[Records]
--

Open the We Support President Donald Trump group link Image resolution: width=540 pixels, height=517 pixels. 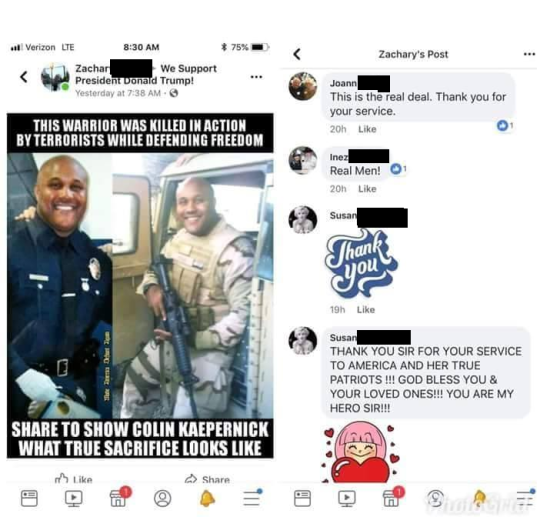tap(146, 74)
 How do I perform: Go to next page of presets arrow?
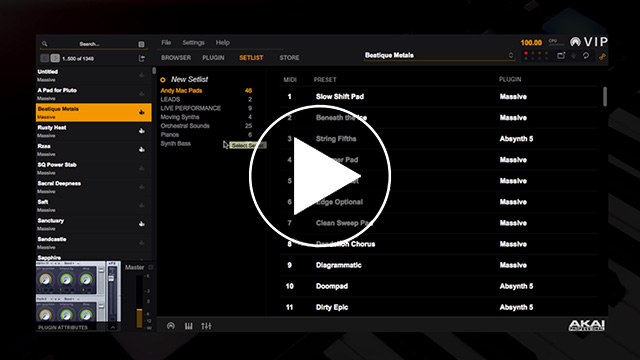point(55,58)
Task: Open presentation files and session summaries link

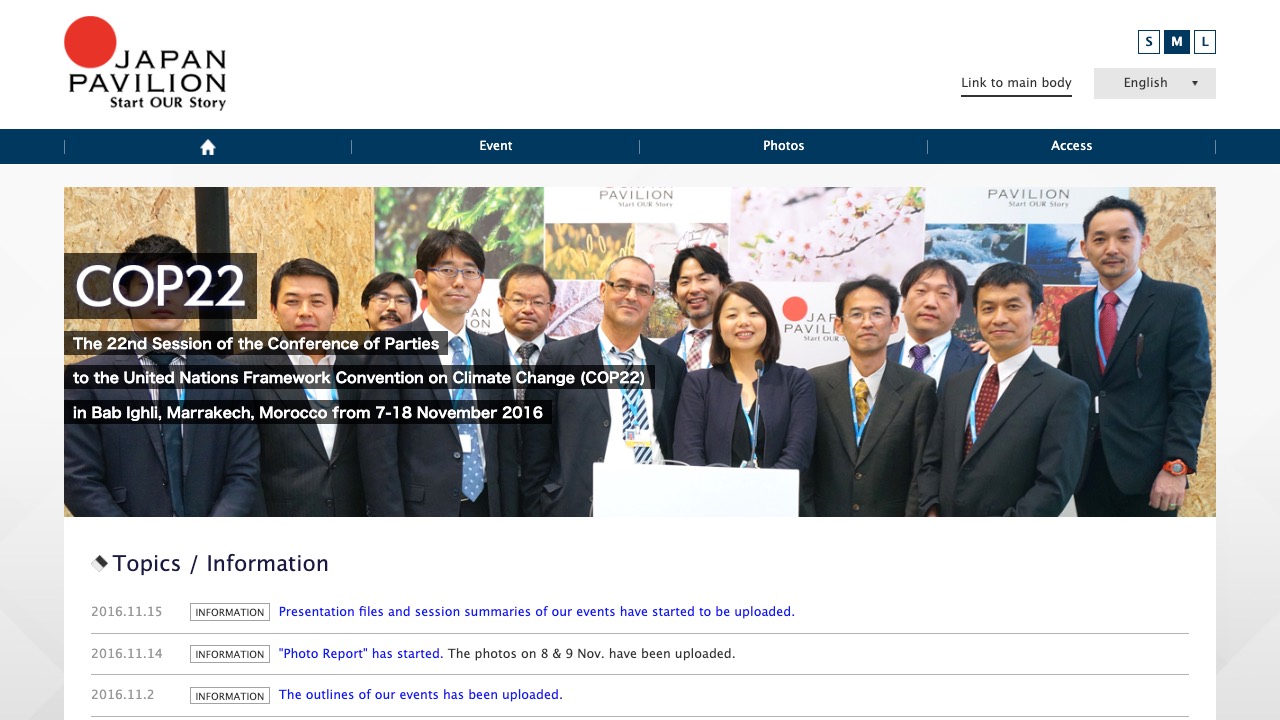Action: 536,612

--

**WRITTEN PROBLEM**
Please print the material again word for word, starting at the line containing "Task: Open presentation" and running through the end of the material, but leave the pictures out.

**RESULT**
Task: Open presentation files and session summaries link

Action: 536,612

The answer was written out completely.